09 July 2012 | BRUCE DENNILL
SHOW: Miskien - A festival favourite that has yet to come to Joburg, Miskien begins on a small stage, littered with waste paper.
CAST: Albert Pretorius, Gideon Lombard
DIRECTOR: Tara Louise Notcutt
VENUE: Vicky's, Grahamstown
Sitting in the centre of all of this, perched on the edge of a table, is Albert Pretorius’s Cormac, whose opening monologue about the banality of his long-term relationship and life in general sets the tone for a play that is hugely affecting and beautifully acted, using minimal props and peripheral distractions.
The use of bilingual dialogue (English and Afrikaans) is one standout idea, but it’s so loose, real and full of integrity (in terms of its authenticity anyway; much of the subject matter is not particularly edifying) that most average South Africans will not even notice the switches between languages.
Communication is perhaps the central theme of the play.
The litter is the discarded efforts, written down in an effort to avoid mistakes and then chucked when he realises how silly he sounds, of Gideon Lombard’s Layton to connect in a deep, planned way.
And the vignettes in which the characters appear in each other’s company and then alone illustrate how superficial their connection is in some ways, even though they are best friends.
Pretorius and Lombard are extraordinary actors.
They can extend themselves to extremes in completely different ways simultaneously.
One example is a scene in which they’re watching a rugby match: the physical comedy involved is precise and hilarious, even as their multi-layered dialogue is touching on serious issues.
Both characters are suffering from that least macho of topics to discuss: loneliness.
And the way they’re trying to solve the problem is leading to a developing, ever-growing ennui, made fascinating by some very skilled writing (the script is a collaboration between both the actors and director Tara Louise Notcutt).
The ennui occasionally slips into frustration or anger or both, completely, if temporarily, changing the nature of the characters.
When not being confrontational, the friends unwittingly slip into the routines of an old married couple, anticipating each others’ superficial needs – simple things like having a daily “happy hour” at the pub, and ordering the other’s favoured beer if they arrive early.
And when they begin to rely on these routines for meaning, they don’t seem to notice.

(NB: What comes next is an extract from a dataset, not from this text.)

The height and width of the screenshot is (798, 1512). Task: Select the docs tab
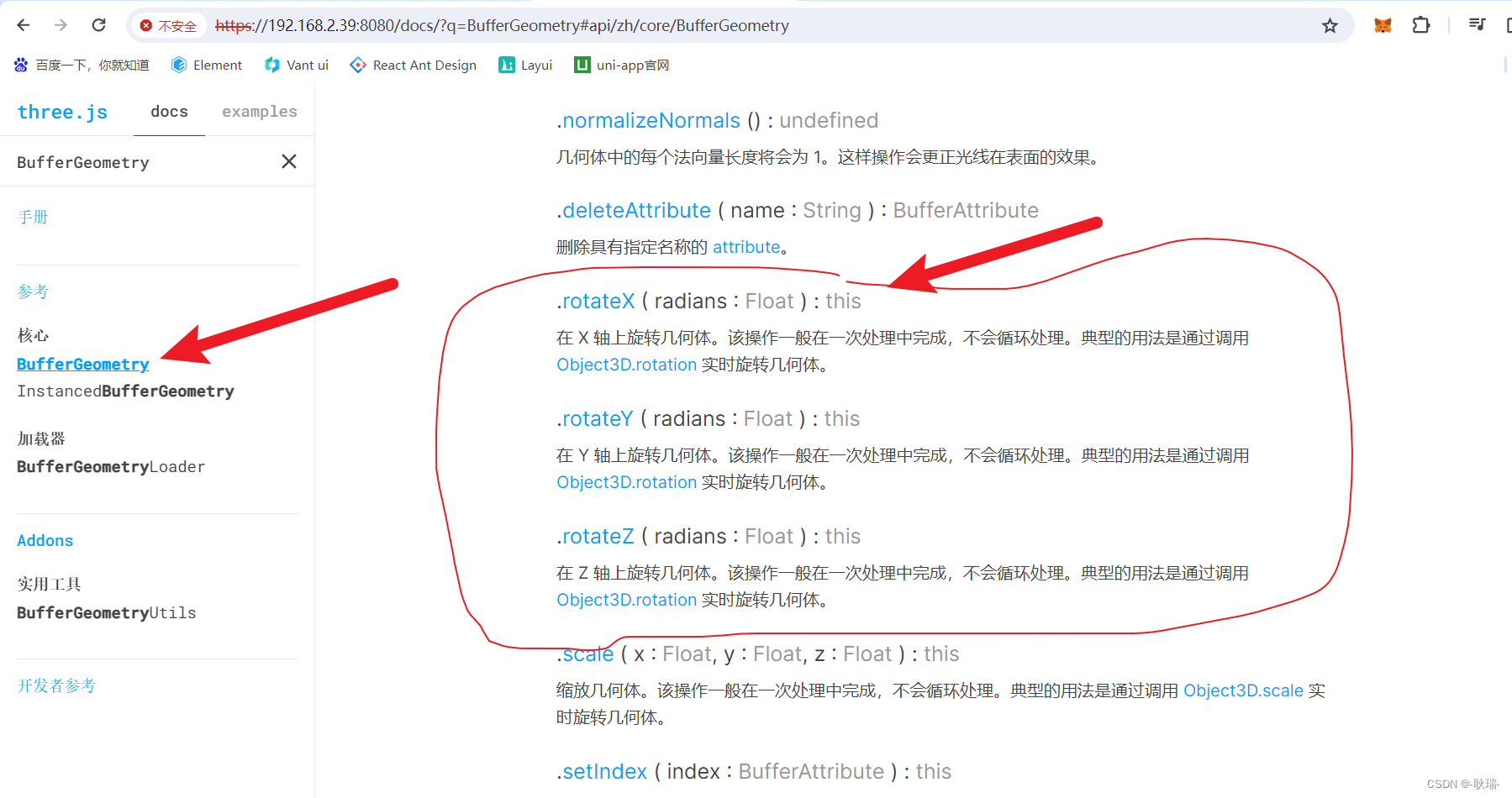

Layton’s efforts to verbalise his deeper feelings are pathetic and heartbreaking at the same time, and again, Lombard’s acting as he struggles to meet his own expectations (never mind Cormac’s) is of the highest quality.
The action is cyclical. As the characters go around each time, small changes are introduced, and the cumulative effect by the end of the play is profound. But it sneaks up on you…
The vulnerability of both Cormac and Layton at the end of the play is so real that it feels awkward to be in the same room as them.
One is fighting a battle he wants to win; the other a battle he might want to lose.
The tenderness involved is extreme, but so is the fear. You cannot leave unmoved.